Both piloted their steerable parachutes to the rescue objective, pulling on the air brake before carrying out a parachute landing fall to soften the landing about 500 meters from the hunting party. Both were wary of the very real possibility of an angry bear lurking about.
“We were making a lot of noise because we knew there potentially was an injured animal out there,” Inman said.
When the pair could finally assess the patient, his wounds were as grievous as they had anticipated.
“Our assessment he was severely injured — what we call a cat alpha or an urgent surgical patient — was confirmed,” Inman said.
Inman used the tried-and-true MARCH methodology: stop Massive hemorrhaging, open the Airway, ensure good Respiration, check Circulation, and treat Hypothermia.
A team of teams
After treating the patient and carefully packaging him on a litter, the HH-60 arrived and picked up the two PJs and the patient. On board was fellow PJ, Staff Sgt. Thomas McArthur, who took over as primary medic.
“We’re at home; it’s time to go to work,” Inman said of the 30-minute flight to Galena. “It might sound a little crazy, but one of my favorite things about this job is being in the aircraft and working in that environment. It’s difficult to take care of someone back there, but it’s what we excel at.”
Throughout the mission, Magnuson never forgot her duty – to provide the highest level of care in the most expeditious manner. She did some rapid, accurate math and coordinated a new plan with Warren and Williams.
The Pave Hawk would fly directly to Galena airport, where the HC-130 would be waiting on the ground. The patient would then be loaded into the much faster aircraft for a “transload” to rapidly get the patient to Anchorage and the Providence Alaska Medical Center, one of the state’s most capable hospitals.

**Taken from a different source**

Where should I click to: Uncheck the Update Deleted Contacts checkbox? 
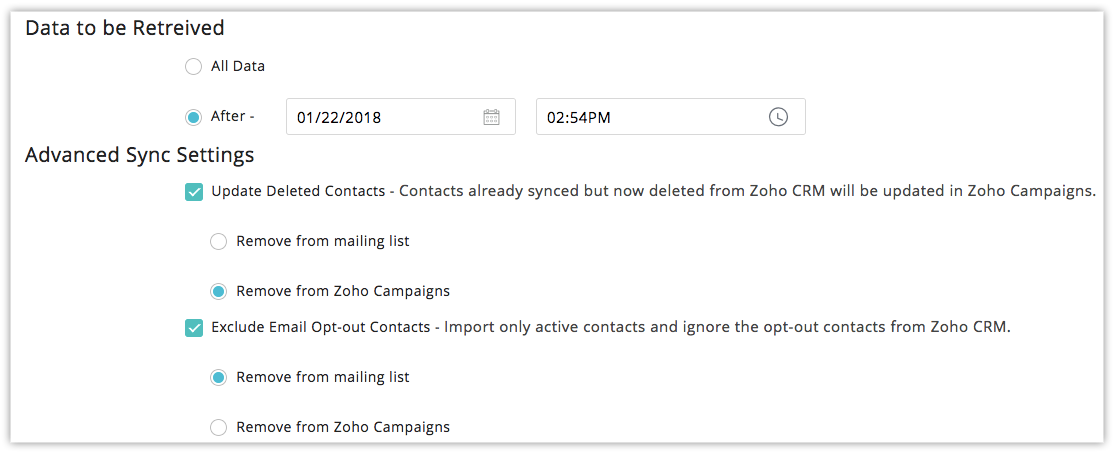point(194,192)
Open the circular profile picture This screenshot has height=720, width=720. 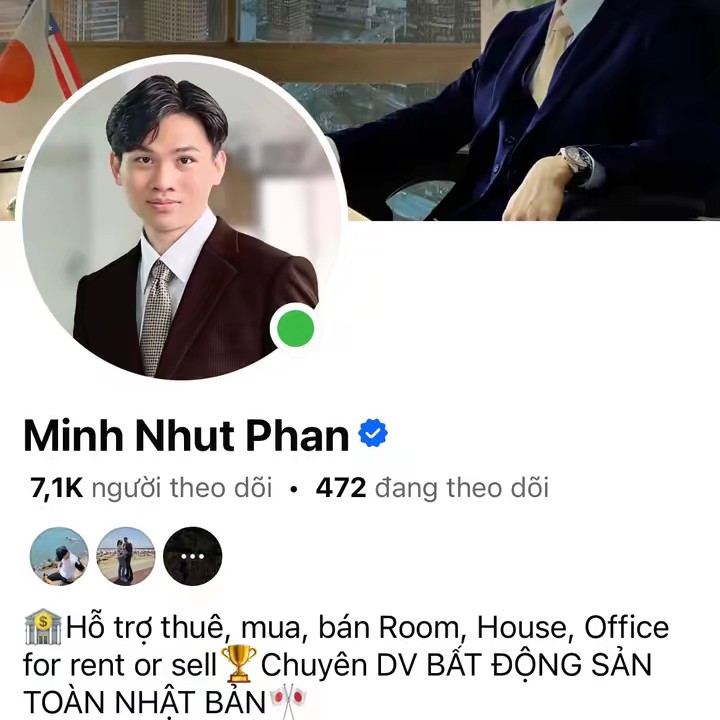(x=182, y=219)
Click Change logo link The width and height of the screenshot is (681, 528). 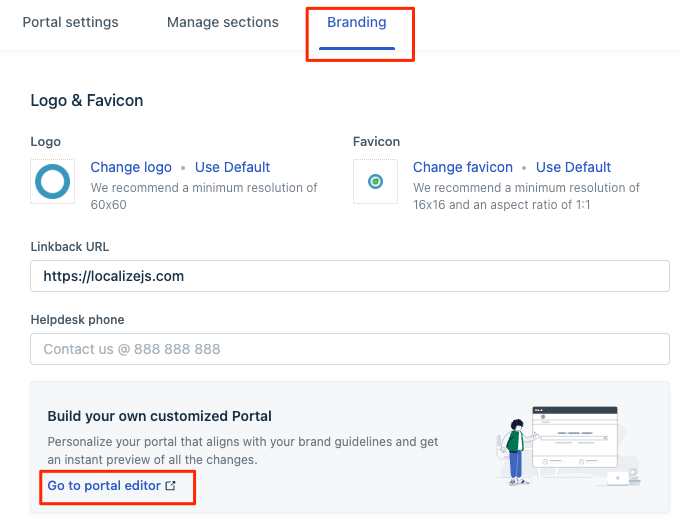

During the flight back to base, Warren established a communications link with a Providence Alaska Medical Center level 1 trauma team, who liaised with the PJs to give the patient the best stabilizing care.
At JBER, the process continued in reverse. Magnuson reached out with a medical evacuation request to the Alaska Army National Guard’s 1st Battalion, 207th Aviation Regiment.
Together they arranged for a UH-60 Black Hawk helicopter to pre-position at the HC-130 parking area. Within minutes of landing, the PJs loaded the patient on board the third National Guard aircraft involved in this mission.
The three-minute flight took him directly to the rooftop emergency room helipad at Providence, which saved dozens of minutes over using a ground ambulance. From the helipad he was handed off to the Level 1 trauma team.
The clock had stopped, and the patient was stabilized.
That others may live
All involved cite how the rescue effort consisted of a team of teams — maintenance sections, air crews, loadmasters, enlisted crew chiefs called special-mission aviators, pilots, CSOs, civilian good Samaritan pilots, and administrative Airmen who provide the paperwork allowing aviators to fly.
“I’m proud to be involved, but any member of the rescue triad would have gotten the same results,” Warren said of her work as CSO. “The commanders set very high standards, and they make it very clear to us that life and death depend on our ability on a daily basis to be good at our jobs individually and to be able to work well together as a team.”
Diola echoed Warren’s opinion of the rescue community dynamic.
“It’s incredible the relationship we have in this wing, group and the squadrons across the board,” the PJ said. “We train for this every week, and this mission is a testament to the teamwork with hundreds of people coming together to get one guy out of a remote part of Alaska. That’s why it was successful and smooth.”
Cummings, who spends his life spanning Alaska as a bush pilot, said he is thankful the 176th Wing is there if he ever lands in a scrape.
“We were so impressed with their ability to respond so quickly,” the pilot said. “It makes all of us out here in the field doing this on a daily basis feel better knowing that if something like that happened to us, our chances are a lot greater because we have a team like that to respond.”